Khan’s innuendoes aren’t new. During the Lok Sabha election campaign, the SP leader speaking about actor-turned-politician Jaya Prada said, “I brought her (Jaya Prada) to Rampur. You are a witness that I did not allow anyone to touch her body. It took you 17 years to identify her real face but I got to know in 17 days that she wears khaki underwear.” Khan’s remark was made in the presence of former UP CM Akhilesh Yadav and other senior party leaders.

Last year, BJP’s Rajya Sabha MP Naresh Agrawal had called actor-politician Jaya Bachchan a “dancer”.

“For somebody (Jaya Bachchan) who used to dance in films, act in films, I was denied a ticket (for Rajya Sabha). I did not find it appropriate,” Agarwal said.

However, the BJP leader got a sharp retort from former external affairs minister Sushma Swaraj who took to Twitter to criticise Agrawal’s comments. “Naresh Agrawal has joined Bhartiya Janata Party. He is welcome. However, his comments regarding Jaya Bachhan ji are improper and unacceptable.”

Union minister Smriti Irani, has been for the past four years, a favourite target of the Opposition’s misogynistic statements.
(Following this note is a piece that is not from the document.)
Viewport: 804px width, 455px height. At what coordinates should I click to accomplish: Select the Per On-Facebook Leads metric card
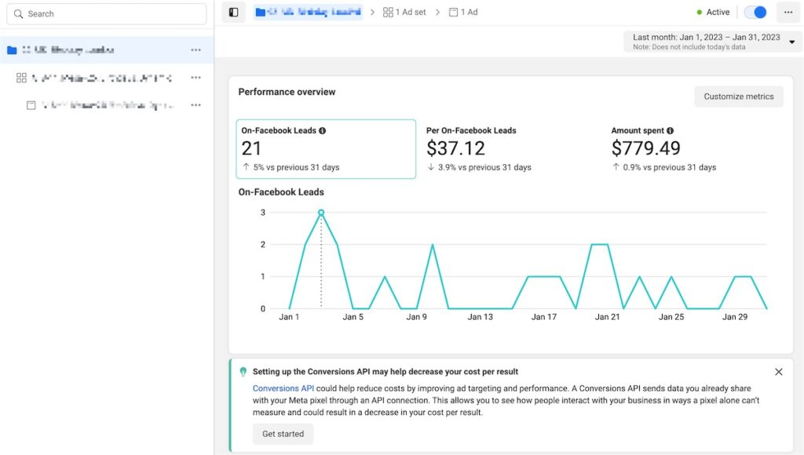(x=508, y=149)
People’s Republican Party (PRP) leader, Jaydeep Kawade’s sexist remarks against her took the political discourse to a new low. Kawade said Irani wears a big ‘bindi’ on her forehead and the size shows the number of husbands she has. He said the bindi’s size keeps growing as she changes her husbands frequently.

It seems that parliamentarians in India indulge in verbal jousts and name calling. However, party lines blur when it comes to spewing misogynistic comments against women and even at leaders in Lok Sabha and Rajya Sabha.